(Dataset entries)

--- START ---

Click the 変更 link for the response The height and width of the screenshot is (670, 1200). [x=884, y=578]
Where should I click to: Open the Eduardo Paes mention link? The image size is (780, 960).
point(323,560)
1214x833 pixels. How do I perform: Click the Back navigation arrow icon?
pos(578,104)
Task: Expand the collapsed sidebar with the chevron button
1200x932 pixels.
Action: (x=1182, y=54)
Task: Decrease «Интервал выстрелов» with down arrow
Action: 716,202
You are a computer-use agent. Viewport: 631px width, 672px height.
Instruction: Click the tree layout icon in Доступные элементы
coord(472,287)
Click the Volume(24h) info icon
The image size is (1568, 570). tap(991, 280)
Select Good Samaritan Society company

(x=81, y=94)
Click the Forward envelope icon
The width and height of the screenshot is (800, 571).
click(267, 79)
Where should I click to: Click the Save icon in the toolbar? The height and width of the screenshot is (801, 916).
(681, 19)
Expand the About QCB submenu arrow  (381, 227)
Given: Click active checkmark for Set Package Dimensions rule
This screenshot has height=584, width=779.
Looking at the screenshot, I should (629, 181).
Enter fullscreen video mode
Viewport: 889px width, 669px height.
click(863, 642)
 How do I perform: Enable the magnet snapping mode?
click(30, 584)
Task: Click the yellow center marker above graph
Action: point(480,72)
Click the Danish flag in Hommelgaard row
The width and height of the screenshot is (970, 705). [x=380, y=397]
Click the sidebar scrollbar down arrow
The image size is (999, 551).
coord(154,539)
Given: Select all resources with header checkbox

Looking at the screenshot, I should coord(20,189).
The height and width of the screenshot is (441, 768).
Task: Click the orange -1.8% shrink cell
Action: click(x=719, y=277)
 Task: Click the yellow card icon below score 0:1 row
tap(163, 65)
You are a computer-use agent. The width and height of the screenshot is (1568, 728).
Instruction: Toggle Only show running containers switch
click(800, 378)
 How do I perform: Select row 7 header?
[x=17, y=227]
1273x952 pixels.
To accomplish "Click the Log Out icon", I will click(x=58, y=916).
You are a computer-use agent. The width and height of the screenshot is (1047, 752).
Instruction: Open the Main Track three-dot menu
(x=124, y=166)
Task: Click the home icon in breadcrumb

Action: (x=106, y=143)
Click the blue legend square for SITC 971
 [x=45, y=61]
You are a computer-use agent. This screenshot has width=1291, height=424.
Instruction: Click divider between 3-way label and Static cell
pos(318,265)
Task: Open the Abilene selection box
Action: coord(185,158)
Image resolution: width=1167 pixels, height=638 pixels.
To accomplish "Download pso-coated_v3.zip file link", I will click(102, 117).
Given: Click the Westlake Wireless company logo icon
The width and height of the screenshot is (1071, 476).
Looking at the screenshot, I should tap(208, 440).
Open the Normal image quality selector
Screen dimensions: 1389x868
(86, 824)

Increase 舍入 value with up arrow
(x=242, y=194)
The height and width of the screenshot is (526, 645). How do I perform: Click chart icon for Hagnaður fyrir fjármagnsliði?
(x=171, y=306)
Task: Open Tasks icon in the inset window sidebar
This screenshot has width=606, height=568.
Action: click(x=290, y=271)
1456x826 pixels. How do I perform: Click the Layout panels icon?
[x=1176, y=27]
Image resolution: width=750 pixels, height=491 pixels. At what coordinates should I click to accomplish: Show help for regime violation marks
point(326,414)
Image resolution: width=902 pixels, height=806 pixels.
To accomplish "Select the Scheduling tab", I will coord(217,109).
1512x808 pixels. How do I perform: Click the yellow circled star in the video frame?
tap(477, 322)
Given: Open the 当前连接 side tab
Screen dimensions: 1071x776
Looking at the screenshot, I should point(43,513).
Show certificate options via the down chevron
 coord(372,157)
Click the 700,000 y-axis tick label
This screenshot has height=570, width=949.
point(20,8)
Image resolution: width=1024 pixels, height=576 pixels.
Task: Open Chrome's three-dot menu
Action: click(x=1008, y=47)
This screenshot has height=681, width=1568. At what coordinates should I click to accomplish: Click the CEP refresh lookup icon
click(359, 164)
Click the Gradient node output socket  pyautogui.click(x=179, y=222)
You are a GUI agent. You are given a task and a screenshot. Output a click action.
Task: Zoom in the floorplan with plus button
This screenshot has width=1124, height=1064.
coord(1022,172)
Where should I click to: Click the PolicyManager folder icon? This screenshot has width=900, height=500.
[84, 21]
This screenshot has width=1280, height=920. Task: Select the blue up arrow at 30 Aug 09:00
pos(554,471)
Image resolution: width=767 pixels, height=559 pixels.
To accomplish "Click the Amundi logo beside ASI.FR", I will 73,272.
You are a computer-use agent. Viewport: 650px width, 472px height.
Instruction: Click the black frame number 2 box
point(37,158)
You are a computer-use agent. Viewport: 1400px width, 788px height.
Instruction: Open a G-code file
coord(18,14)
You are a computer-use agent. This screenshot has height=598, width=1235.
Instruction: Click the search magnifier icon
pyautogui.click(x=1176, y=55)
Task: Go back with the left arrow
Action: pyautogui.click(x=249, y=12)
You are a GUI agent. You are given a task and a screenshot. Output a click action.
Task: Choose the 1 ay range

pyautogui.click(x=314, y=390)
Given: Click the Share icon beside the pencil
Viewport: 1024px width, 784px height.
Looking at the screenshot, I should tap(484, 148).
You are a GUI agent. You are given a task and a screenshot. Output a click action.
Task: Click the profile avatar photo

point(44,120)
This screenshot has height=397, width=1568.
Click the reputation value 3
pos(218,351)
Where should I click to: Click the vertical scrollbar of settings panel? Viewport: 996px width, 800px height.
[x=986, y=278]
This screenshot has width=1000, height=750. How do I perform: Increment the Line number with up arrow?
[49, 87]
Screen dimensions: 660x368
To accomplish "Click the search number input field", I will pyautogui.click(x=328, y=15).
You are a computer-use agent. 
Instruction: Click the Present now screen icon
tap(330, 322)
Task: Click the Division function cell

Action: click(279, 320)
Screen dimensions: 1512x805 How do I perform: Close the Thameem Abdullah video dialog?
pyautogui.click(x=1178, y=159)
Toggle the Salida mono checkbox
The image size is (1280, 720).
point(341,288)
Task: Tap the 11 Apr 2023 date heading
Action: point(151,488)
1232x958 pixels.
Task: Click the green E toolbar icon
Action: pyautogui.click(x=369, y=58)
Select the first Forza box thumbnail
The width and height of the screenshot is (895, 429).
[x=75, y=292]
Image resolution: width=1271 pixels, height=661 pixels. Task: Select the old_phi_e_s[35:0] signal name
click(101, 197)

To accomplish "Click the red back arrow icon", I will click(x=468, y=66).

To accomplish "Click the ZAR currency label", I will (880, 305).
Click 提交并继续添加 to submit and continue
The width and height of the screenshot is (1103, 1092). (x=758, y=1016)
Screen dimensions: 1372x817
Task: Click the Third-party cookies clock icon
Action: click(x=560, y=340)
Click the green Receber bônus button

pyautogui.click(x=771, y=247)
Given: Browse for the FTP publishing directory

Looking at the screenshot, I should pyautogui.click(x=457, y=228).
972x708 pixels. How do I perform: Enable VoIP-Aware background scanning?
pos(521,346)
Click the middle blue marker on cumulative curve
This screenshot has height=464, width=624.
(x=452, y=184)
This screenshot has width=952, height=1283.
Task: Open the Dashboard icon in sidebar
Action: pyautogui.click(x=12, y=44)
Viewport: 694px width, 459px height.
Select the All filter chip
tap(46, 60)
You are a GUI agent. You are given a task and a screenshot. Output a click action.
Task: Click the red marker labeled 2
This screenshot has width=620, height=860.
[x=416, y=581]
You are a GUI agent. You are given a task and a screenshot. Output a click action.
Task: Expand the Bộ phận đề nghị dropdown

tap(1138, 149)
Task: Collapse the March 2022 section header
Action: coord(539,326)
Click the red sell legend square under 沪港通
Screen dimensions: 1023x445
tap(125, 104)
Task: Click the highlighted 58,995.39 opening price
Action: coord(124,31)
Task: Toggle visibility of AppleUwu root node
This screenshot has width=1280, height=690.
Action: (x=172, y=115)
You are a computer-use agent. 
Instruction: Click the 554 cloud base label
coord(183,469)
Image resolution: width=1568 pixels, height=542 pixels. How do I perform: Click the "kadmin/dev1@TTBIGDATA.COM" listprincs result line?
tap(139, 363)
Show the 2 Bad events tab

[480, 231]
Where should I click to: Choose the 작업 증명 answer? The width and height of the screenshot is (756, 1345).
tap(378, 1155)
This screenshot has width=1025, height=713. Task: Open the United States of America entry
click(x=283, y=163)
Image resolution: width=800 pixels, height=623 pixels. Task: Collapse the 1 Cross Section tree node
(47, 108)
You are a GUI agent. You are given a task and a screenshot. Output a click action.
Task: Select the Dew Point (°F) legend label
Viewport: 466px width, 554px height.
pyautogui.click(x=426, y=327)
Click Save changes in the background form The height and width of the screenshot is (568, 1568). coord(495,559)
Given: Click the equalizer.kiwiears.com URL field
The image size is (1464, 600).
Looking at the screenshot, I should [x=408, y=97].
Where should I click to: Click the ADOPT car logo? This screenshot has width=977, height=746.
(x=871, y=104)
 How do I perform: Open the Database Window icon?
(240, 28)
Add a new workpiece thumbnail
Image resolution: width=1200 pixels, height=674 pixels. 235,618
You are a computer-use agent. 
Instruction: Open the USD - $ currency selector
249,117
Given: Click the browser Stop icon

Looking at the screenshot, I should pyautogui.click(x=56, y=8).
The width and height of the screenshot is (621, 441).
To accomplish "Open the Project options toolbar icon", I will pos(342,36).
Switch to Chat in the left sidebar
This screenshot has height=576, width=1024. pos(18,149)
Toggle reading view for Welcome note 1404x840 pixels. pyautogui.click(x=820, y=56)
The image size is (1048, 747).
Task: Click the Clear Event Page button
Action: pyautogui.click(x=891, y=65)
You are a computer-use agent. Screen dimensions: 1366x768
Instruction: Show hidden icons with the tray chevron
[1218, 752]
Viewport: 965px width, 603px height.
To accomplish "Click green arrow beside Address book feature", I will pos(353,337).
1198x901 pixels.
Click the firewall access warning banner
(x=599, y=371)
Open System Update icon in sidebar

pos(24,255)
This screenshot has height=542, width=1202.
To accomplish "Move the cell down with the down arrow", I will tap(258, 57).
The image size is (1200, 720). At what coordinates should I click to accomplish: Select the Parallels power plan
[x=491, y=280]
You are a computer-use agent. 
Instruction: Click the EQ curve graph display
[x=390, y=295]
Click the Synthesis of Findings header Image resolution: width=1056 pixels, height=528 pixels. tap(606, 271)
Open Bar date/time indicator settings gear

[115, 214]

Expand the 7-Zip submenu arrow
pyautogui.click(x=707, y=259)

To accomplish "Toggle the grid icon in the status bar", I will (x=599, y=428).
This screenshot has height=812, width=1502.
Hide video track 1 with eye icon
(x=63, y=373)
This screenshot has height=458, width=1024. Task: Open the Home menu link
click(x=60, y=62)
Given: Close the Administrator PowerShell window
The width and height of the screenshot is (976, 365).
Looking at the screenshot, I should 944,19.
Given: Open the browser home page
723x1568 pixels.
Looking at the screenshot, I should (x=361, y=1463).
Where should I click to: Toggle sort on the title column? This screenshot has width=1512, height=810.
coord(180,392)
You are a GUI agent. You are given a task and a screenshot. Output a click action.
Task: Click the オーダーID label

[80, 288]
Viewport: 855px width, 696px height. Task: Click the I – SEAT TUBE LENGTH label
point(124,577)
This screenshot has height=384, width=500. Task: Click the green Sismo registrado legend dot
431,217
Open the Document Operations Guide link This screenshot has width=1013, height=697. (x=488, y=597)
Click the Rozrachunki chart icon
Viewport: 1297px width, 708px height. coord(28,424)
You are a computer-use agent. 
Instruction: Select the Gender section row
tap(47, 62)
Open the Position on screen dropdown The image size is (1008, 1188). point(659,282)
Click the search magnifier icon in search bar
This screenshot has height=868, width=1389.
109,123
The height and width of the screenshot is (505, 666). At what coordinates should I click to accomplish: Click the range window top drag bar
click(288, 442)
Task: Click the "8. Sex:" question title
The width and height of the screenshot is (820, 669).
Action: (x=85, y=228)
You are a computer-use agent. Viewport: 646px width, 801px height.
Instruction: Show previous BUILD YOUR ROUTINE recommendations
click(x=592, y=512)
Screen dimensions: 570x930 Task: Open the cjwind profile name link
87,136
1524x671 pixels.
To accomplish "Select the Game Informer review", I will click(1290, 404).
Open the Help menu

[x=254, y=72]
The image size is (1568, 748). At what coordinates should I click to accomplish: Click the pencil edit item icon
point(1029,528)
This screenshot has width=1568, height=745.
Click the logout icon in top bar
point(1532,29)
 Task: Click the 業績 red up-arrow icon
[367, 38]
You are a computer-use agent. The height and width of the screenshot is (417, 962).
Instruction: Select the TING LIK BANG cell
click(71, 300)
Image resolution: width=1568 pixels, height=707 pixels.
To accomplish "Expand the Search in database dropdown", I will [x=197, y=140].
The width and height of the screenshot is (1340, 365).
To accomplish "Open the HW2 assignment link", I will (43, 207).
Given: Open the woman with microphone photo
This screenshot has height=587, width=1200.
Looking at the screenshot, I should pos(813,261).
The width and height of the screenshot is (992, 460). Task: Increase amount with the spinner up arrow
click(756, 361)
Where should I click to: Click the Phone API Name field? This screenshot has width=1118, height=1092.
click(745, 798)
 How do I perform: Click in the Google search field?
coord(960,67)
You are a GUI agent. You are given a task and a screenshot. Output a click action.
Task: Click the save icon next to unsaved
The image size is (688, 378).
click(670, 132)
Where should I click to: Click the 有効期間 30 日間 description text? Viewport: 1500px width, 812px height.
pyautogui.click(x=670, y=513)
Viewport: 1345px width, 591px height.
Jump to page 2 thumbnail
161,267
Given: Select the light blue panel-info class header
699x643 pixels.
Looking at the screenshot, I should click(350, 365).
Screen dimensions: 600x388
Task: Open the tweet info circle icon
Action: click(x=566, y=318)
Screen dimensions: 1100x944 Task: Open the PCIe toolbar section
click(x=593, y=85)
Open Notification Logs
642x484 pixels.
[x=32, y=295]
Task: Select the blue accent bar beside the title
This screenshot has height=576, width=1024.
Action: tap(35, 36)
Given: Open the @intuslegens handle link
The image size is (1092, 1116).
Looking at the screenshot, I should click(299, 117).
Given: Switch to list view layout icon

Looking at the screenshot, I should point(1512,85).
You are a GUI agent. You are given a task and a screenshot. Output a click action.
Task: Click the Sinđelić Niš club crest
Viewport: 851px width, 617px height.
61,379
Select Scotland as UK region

--- END ---

Your answer must be a single number: the count of lines in the records above that contain "beside".

*TASK RESPONSE:*
4